The pooled income fund is any easy way to provide income for yourself or others while also making a gift to Tufts University. It is structured similarly to a mutual fund since your gift of cash or securities is combined in a fund with other gifts managed by Tufts. The fund is invested in a diversified portfolio and each quarter it pays you a proportional share of the net income. When you or the last of your designated income beneficiaries passes, your portion of the fund's principal is put to use by the university for your designated purpose.
How a Pooled Income Fund Works
- You irrevocably transfer a minimum of $10,000 in cash or securities to the pooled income fund.
- You review and sign a simple agreement to complete the transaction.
- The trust pays you, or up to two income beneficiaries you name, the annual income attributable to your share of the pooled income fund.
- The principal attributed to your share is put to use when the income beneficiaries have passed.
Benefits of Tufts' Pooled Income Fund
- You will receive an immediate income tax deduction for a portion of your gift to the fund.
- If you contribute appreciated securities to the pooled income fund, no capital gains tax is payable. You may wish to contribute appreciated but low-yielding assets and put the entire amount of your gift to work earning income for you.

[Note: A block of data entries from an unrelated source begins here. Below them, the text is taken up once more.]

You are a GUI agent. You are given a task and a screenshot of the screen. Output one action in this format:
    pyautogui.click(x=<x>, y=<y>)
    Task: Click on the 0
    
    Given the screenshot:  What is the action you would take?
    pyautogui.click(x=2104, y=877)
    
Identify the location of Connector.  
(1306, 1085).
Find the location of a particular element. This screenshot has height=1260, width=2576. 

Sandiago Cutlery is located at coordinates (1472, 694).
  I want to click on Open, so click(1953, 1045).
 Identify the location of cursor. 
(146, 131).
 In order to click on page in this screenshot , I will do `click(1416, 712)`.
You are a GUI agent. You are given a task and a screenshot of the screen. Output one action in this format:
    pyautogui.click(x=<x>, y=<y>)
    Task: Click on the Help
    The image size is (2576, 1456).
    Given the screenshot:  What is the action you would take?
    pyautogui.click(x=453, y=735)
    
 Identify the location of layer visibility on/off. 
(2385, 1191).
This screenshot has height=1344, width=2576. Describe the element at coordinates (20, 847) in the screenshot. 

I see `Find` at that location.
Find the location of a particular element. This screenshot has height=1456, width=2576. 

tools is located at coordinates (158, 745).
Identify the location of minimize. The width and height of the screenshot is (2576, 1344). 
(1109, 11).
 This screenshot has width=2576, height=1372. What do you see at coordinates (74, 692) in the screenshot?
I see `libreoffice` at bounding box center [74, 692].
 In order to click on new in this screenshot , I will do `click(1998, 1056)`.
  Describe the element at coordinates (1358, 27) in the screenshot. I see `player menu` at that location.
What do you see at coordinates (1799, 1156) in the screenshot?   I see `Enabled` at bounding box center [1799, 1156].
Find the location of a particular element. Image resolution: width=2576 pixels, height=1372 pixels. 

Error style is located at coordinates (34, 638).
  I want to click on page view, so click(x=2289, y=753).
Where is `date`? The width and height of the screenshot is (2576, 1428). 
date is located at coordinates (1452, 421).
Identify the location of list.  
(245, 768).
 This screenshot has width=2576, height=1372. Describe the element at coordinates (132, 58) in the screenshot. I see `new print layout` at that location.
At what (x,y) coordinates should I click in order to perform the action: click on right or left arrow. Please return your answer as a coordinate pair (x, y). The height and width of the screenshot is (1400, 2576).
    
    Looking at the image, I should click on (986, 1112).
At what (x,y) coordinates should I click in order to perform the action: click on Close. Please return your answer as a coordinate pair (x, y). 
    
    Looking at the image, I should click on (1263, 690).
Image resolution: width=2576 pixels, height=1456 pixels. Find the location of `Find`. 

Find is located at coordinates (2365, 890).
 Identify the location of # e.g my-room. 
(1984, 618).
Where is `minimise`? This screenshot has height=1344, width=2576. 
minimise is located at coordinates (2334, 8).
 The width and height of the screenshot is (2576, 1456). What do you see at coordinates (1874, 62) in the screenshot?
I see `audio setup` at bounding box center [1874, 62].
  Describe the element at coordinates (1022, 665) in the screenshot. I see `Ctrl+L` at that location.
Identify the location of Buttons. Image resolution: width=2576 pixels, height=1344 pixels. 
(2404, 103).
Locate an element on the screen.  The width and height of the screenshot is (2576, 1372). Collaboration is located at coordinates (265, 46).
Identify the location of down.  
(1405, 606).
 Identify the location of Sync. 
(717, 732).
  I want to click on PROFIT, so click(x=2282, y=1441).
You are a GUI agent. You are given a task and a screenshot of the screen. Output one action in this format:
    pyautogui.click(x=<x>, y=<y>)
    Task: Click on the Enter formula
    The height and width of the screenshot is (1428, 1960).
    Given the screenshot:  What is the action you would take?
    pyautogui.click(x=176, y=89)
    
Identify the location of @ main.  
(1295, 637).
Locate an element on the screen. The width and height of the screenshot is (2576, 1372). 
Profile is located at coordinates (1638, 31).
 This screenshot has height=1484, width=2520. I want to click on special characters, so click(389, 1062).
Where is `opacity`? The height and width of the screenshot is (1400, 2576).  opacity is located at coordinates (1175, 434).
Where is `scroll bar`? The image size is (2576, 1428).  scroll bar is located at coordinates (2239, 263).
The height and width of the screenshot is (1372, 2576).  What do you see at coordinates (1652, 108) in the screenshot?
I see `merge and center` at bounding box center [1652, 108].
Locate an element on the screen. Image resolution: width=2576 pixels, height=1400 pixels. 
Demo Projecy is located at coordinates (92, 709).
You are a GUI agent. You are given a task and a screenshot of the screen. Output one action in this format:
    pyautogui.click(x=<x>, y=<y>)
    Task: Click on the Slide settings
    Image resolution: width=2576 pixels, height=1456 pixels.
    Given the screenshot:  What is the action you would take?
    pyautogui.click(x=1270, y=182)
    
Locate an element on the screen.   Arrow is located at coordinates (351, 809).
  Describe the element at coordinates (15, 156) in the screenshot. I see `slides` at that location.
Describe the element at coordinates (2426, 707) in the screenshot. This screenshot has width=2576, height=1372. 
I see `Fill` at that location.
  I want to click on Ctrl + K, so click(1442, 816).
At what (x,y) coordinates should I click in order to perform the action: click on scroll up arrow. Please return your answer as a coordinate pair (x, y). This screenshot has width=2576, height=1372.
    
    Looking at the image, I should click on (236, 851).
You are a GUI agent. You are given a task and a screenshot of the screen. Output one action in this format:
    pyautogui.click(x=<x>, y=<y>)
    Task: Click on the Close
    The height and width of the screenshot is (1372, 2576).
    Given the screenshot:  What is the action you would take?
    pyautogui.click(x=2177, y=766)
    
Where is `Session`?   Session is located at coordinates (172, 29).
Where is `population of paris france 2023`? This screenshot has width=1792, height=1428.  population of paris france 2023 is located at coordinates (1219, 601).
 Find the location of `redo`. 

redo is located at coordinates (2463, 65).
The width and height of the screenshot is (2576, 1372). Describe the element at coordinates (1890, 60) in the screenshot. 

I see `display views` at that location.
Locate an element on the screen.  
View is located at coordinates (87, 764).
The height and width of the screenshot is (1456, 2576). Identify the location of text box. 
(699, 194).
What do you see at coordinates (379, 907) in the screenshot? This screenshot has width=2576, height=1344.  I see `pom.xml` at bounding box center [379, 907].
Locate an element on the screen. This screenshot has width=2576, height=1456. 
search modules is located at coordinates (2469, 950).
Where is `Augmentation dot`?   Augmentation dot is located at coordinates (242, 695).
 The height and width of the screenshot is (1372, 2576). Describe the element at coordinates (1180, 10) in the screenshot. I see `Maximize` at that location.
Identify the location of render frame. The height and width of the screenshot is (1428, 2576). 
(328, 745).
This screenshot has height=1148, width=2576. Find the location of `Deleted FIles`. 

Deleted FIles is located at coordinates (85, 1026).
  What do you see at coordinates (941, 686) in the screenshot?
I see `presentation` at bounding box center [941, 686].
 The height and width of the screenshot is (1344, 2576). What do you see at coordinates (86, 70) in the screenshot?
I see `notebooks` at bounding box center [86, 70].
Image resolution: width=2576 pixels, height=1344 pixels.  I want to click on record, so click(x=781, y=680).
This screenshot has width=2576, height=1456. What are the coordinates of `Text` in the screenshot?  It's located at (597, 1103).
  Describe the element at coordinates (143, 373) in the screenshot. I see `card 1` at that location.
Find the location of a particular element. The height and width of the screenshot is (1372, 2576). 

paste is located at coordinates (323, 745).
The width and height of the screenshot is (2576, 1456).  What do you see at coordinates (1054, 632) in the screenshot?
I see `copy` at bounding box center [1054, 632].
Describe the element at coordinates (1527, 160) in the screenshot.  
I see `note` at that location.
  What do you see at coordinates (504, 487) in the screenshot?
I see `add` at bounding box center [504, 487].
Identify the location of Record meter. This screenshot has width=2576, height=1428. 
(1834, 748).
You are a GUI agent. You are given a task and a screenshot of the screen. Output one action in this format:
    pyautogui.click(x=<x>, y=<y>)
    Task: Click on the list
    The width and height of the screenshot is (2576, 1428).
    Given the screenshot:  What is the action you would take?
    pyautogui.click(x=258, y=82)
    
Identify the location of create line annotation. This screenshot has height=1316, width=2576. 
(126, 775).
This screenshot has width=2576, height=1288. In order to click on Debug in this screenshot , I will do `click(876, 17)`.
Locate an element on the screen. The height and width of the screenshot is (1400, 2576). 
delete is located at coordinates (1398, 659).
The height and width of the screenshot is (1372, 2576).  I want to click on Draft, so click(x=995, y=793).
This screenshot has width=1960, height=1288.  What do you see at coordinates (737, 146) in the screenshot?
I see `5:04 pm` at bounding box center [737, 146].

- Although modest, the income usually exceeds the level of stock dividends, as it is a diversified pool of assets.
- Additional contributions of at least $1,000 can be made to the fund at any time.
Frequently Asked Questions
How are my payments calculated?
Your quarterly distribution will vary based on the fund's performance and yield. The fund is invested to provide income and modest capital appreciation, with preservation of capital in mind. We will provide you with a copy of the fund's annual report, which describes its past performance and current objectives. All payments from the pooled income fund are taxed at ordinary income rates.
The Pooled Income Fund is for You if...
- You want to make a significant gift to Tufts and receive lifetime income for you or your loved ones in return.
- You want to avoid capital gains tax from selling appreciated securities.
You are comfortable with variable income instead of fixed payments, as your income will be based on the fund's earnings each quarter and will fluctuate.